The move shouldn't be a total surprise. As The Los Angeles Times notes, the LAPD began a three-month-long pilot program earlier this year to test cameras made by multiple manufacturers, with the intent to buy some 600 of the cameras once a model was chosen. The original plan called for officers to swap cameras with one another between shifts, whereas a larger pool of devices reduces the need for that.

Once viewed as a walking civil rights violation, body cameras have come to be viewed by many as an effective way of recording interactions between law enforcement and citizens. That's despite the recent deaths of Eric Garner and Tamir Rice, separate incidents involving police that were caught on tape, yet resulted in no indictments for the officers involved. Yet the question remains of whether the technology might have resulted in a clearer version of what happened in the fatal shooting of Michael Brown in Ferguson, Missouri, about which witnesses have wildly varying opinions.

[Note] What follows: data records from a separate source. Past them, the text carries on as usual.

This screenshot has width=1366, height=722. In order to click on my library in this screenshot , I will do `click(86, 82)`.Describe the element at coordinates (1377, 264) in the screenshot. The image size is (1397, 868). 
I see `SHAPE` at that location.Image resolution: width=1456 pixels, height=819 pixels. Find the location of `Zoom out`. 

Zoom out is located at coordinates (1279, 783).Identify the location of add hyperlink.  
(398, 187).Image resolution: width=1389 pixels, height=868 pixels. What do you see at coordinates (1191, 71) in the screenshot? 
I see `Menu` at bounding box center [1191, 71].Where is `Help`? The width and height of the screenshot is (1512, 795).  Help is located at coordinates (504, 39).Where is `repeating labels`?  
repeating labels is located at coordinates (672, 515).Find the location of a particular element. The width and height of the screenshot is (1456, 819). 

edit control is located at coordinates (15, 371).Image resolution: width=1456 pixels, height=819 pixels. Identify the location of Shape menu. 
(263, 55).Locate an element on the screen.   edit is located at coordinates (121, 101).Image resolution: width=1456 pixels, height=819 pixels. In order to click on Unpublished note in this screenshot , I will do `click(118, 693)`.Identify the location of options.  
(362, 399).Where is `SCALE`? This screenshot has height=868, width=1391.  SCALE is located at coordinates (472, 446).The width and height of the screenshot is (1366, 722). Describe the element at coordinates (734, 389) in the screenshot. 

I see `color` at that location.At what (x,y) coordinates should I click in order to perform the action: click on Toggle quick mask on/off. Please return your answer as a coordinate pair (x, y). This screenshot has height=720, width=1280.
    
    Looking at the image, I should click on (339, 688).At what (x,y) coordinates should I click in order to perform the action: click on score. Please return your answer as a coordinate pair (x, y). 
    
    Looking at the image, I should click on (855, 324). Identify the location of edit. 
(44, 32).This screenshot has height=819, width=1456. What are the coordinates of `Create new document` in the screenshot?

Los Angeles, New York, and Ferguson are not the only cities with police camera programs. Cities across the country are slated to get them as part of a $263 million federal funding plan that was announced at the beginning of this month, and that will distribute some 50,000 cameras to various departments. That's just a tiny portion of the more than 750,000 police officers across the country, though local departments could raise funding to buy the cameras outside of federal programs, just like what's happening in Los Angeles.